City Council Planning and Economic Development Committee looks at the Mayor’s nominees for the Historical Commission while the full body looks at a few home rule petitions and the planned revision of the city’s ordinances that take place every quarter century or so.
Springfield’s City Council receives an odd, but well-earned award for holding the most fascinating public meetings. Pete Goonan, who like your editor-in-chief has the distinct honor of watching almost every meeting is quoted as calling them “entertaining,” which they most often are, despite otherwise soporific topics.

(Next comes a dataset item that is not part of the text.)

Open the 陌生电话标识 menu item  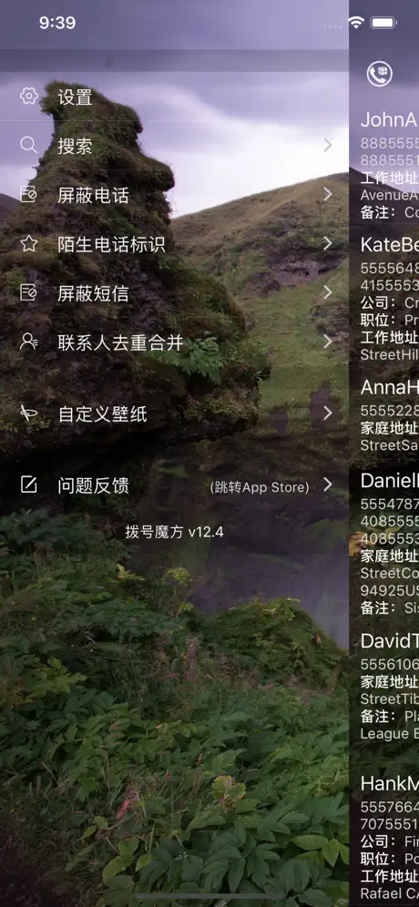[x=174, y=243]
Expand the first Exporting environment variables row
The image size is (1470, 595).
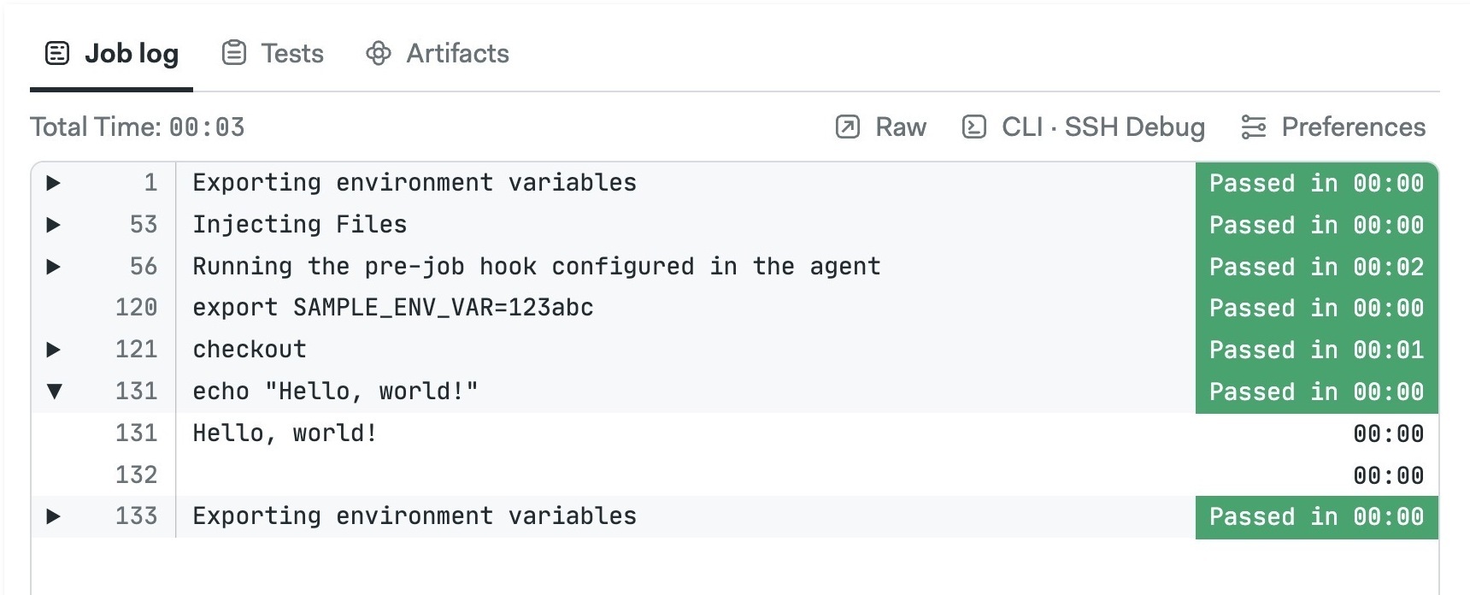click(54, 183)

— ProgressMass (@ProgressMass) May 21, 2012
Today’s tweet prize winner is Progress Mass, who turned us onto the Herald letter linked above. For pointing out a notable failure of the media to actual get a clue from its own readers, Progress Mass wins the tweet prize. However, in true form of a tweet prize winner, Progress Mass also brought us to contemplate ourselves. Do we do the same thing? Well, yes and no. We are not a frontline media company like the Herald (sorta) is. We do not deny the fact they we engage in advocacy journalism in both reporting and opinion. The Herald makes no such declaration. Moreover, the response we get from readers is mostly positive. Certainly if we are guilty of the same thing as the Herald is, then our response is (a) we are not the Herald or anything like what they purport to be, but also (b) the only negative feedback we get is the errant, terse and wholly uncreative missive that neither illuminates nor offers any intellectually credible advice. There are left-wing publications guilty of far worse than the Herald as there are right-wing rags guilty of far worse than the Herald. We feel we do not belong in either extreme. In the end the comparison is apples and oranges. Introspection is always welcome and for also spurring it in us, even if we and Progress Mass agree on most things, the fine people over there win this week’s tweet prize.